Recapitulando rápido: no primeiro conhecemos John Wick, um assassino aposentado que busca vingança contra quem roubou seu carro fodão e matou seu cachorrinho fofinho que havia sido dado por sua mulher antes de morrer de câncer. Wick mata 77 pessoas, toda a mitologia da Alta Cúpula e do Continental é arranhada e o filme acaba. O sucesso do primeiro obrigou a realização do segundo, que criou uma trama simples em que Wick ganha um outro cachorro lindo e se vê obrigado a matar Santino (Riccardo Scarmacio) no Continental, o hotel da vagabundagem gerenciado por Winston (Ian McShane), e assim ele se torna excomungado pela Alta Cúpula, a organização que aparentemente controla todo o crime organizado no mundo usando emos e pin-ups num escritório cujo cheiro de cigarro a gente sente só de olhar. O filme termina com 119 mortes e Wick recebendo uma hora de Winston até que seu nome entre pra lista e ele seja caçado por todos os assassinos do mundo.

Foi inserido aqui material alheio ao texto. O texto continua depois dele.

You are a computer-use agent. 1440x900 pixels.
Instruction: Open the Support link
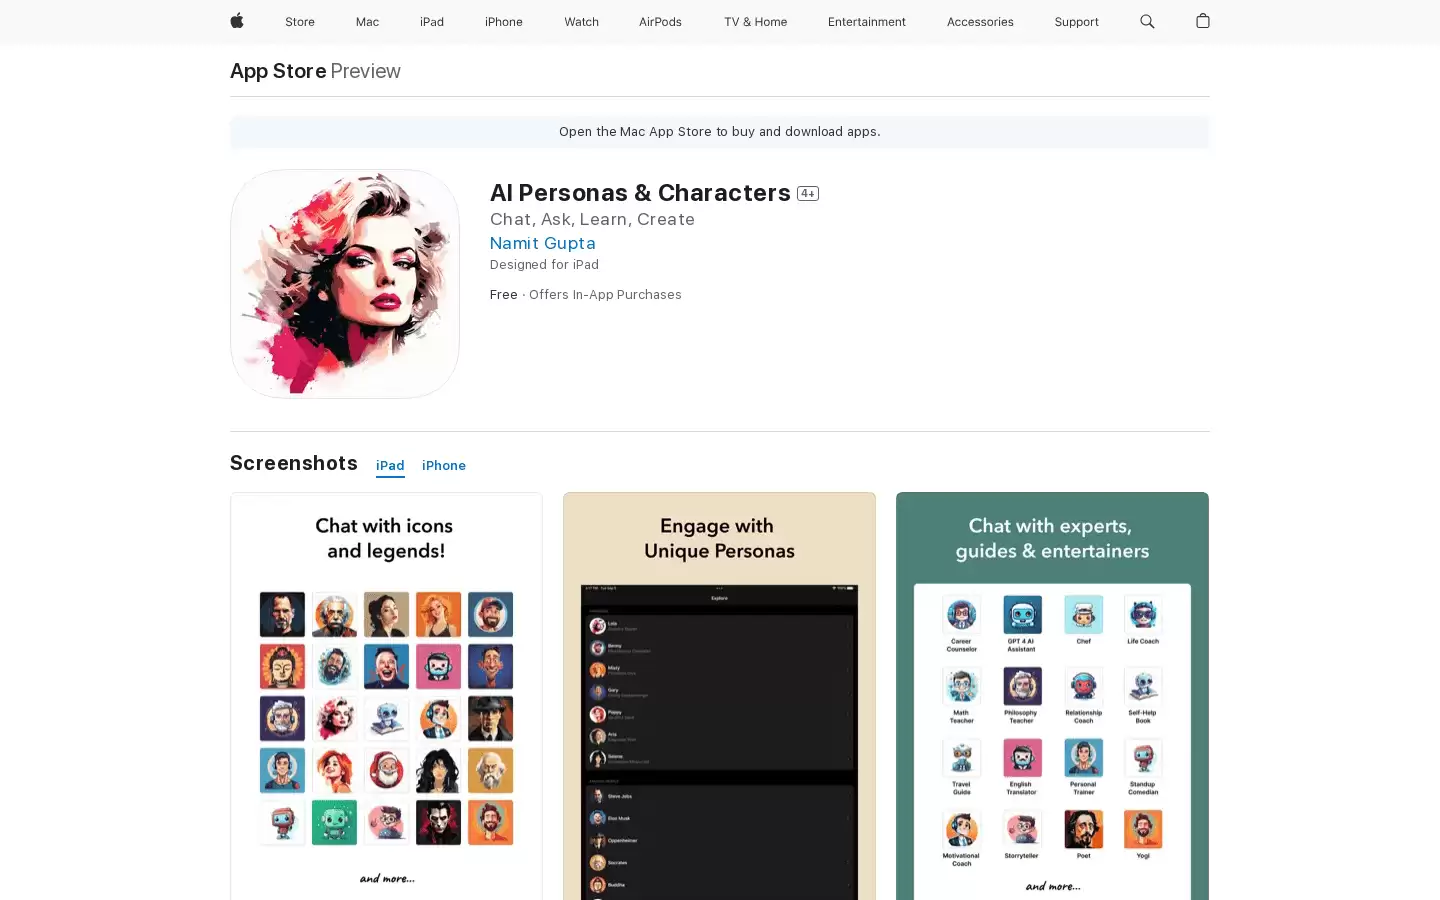[x=1076, y=22]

E pronto, é assim que chegamos a este terceiro capítulo da saga do Baba Yaga. E não se preocupe com eventuais spoilers acima, eles realmente não são importantes para a diversão neste tipo de filme e em John Wick 3 isto é mais verdade do que nunca. Temos aqui um homem que não tem nada pelo que viver, nada que o faça ter essa vontade tão obstinada de sobreviver que ele tem, mas ainda assim sobrevive por uma motivação ridícula e sem qualquer sentido, ceifando no caminho a vida de mais de 300 pessoas, todas claramente merecedoras segundo o roteiro.
Mas e daí, eu lhe pergunto? Apesar da mitologia do universo de John Wick ser extremamente interessante, com seus dobrões de ouro, promissórias de sangue, uma Alta Cúpula que controla tudo e todos e hotéis espalhados pelo mundo que são santuários onde nada pode acontecer, todo o resto tem a mesma profundidade de um pires. E foda-se. É pra ser assim mesmo. Este é um filme de ação que se propõe a entregar ação e que vomita ação na sua cara o tempo todo. Então, mesmo sendo raso em seu roteiro, ele cumpre com um louvor inacreditável aquilo a que se propõe e coitado daquele que, como o senhor que sentou ao meu lado, vai ao cinema achando que sairá dele sentindo qualquer coisa que não um puro senso de entretenimento escapista.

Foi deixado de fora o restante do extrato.